Encoding (diffusion process) のパラメータを定義
- $\beta_t$: 下限$\beta_1$, 上限$\beta_2$ の等差数列. 数列の数は $T$.
- $\alpha_t$: $1-\beta_t$ あるいは encoder transition の係数
- $\bar{\alpha}_t$: $\alpha_t$ の累積積

In [6]:
def ddpm_schedules(beta1, beta2, T):
    """
    DDPM サンプリング・トレーニングの係数を事前計算

    :params beta1: 最小・最初の beta
    :params beta2: 最大・最後の beta
    :params T: forward diffusion のステップ数
    """
    assert beta1 < beta2 < 1.0, "beta1 and beta2 must be in (0, 1)"

    # 0~1 の配列
    t_series = torch.arange(0, T + 1, dtype=torch.float32) / T
    # β_t
    beta_t = (beta2 - beta1) * t_series + beta1
    # √(β_t)
    sqrt_beta_t = torch.sqrt(beta_t)

    # α_t
    alpha_t = 1 - beta_t
    # log(α_t)
    log_alpha_t = torch.log(alpha_t)
    # \bar{α_t}: alpha の積
    alphabar_t = torch.cumsum(log_alpha_t, dim=0).exp()

    # √(\bar{α_t})
    sqrtab = torch.sqrt(alphabar_t)
    # 1/√(α_t)
    oneover_sqrta = 1 / torch.sqrt(alpha_t)

    # √(1-\bar{α_t})
    sqrtmab = torch.sqrt(1 - alphabar_t)
    # (1-α_t)/√(1-\bar{α_t})
    mab_over_sqrtmab_inv = (1 - alpha_t) / sqrtmab

    # σ_t (ただし σ_T はダミー)
    sigma = torch.sqrt((1-torch.roll(alphabar_t, 1))/(1-alphabar_t)*beta_t)

    return {
        "alpha_t": alpha_t,
        "oneover_sqrta": oneover_sqrta,
        "sqrt_beta_t": sqrt_beta_t,
        "alphabar_t": alphabar_t,
        "sqrtab": sqrtab,
        "sqrtmab": sqrtmab,
        "mab_over_sqrtmab": mab_over_sqrtmab_inv,
        "sigma": sigma
    }

ノイズを最適化する手法を採用。

In [7]:
import numpy as np

class DiffusionModel(nn.Module):
    def __init__(self, nn_model, betas, n_T, device, drop_prob=0.1):
        super(DiffusionModel, self).__init__()

        # モデル生成
        self.device = device
        self.nn_model = nn_model.to(device)

        # 拡散ステップ数
        self.n_T = n_T

        # 拡散過程のパラメータをメンバ変数に設定
        # e.g. self.sqrtab などでアクセス可能
        for key, value in ddpm_schedules(betas[0], betas[1], n_T).items():
            self.register_buffer(key, value)

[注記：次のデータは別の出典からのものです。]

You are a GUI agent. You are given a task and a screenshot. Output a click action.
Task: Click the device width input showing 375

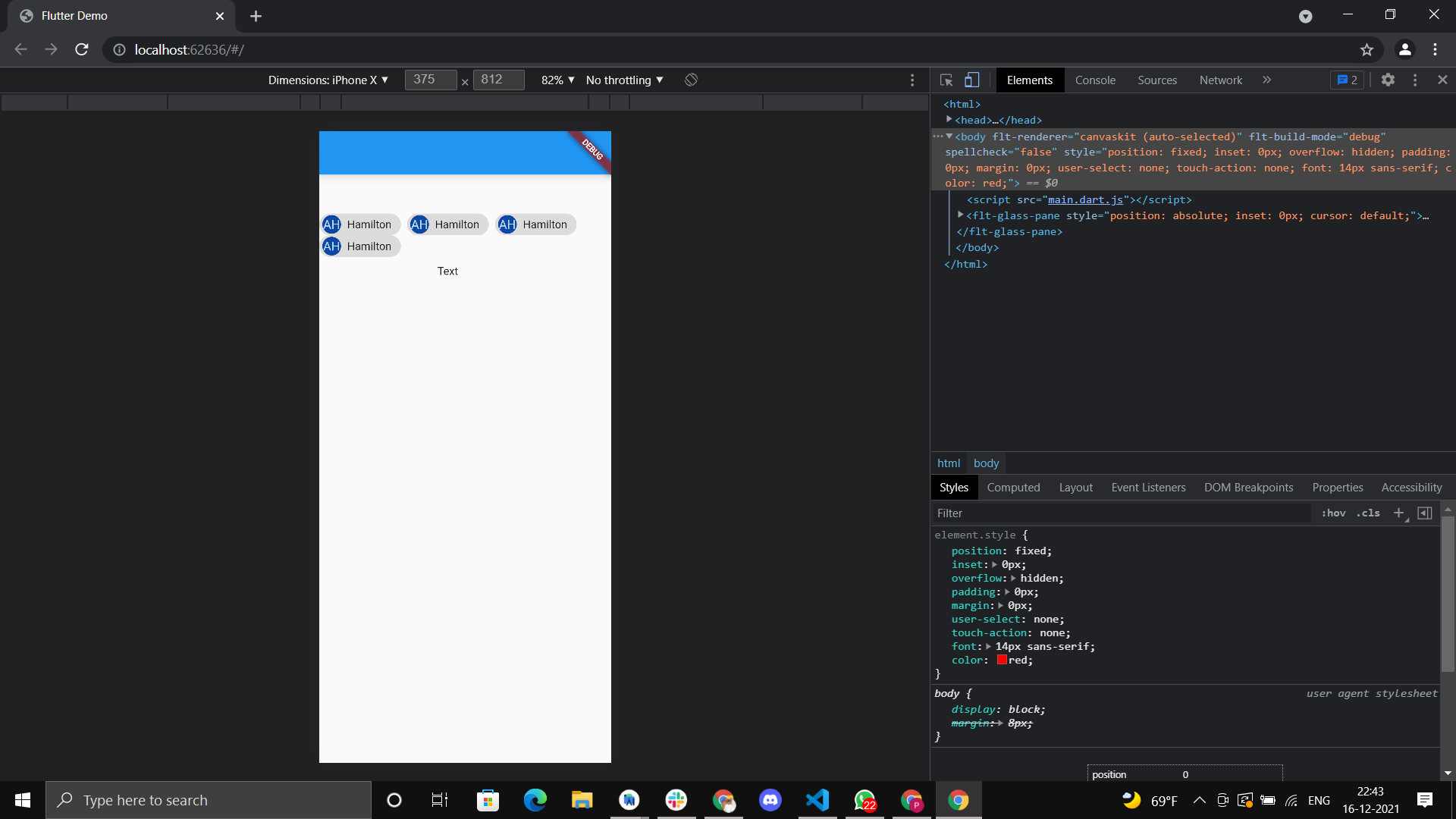(x=431, y=80)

        # context mask をランダム生成する際のバイアス
        self.drop_prob = drop_prob

        self.loss_mse = nn.MSELoss()

    def forward(self, x, c):
        """
        学習時に実行する forward diffusion process
        (ステップ番号とノイズはランダム選択・生成)

        :params x: 生成結果の画像
        :params c: context
        """
        # 生成開始するステップ番号をランダム選択 (t ~ Uniform(0, n_T))
        _ts = torch.randint(1, self.n_T + 1, (x.shape[0],)).to(self.device)
        # 初期ノイズを生成 (eps ~ N(0, 1))
        noise = torch.randn_like(x)

        # forward diffusion process
        # x_t = sqrt(alphabar) x_0 + sqrt(1-alphabar) * eps
        x_t = (
            self.sqrtab[_ts, None, None, None] * x
            + self.sqrtmab[_ts, None, None, None] * noise
        )

        # バイアス付き Bernoulli 分布で context mask を生成
        context_mask = torch.bernoulli(
            torch.zeros_like(c) + self.drop_prob).to(self.device)

        # ノイズ推論に対する損失計算
        pred_noise = self.nn_model(x_t, c, _ts / self.n_T, context_mask)
        return self.loss_mse(noise, pred_noise)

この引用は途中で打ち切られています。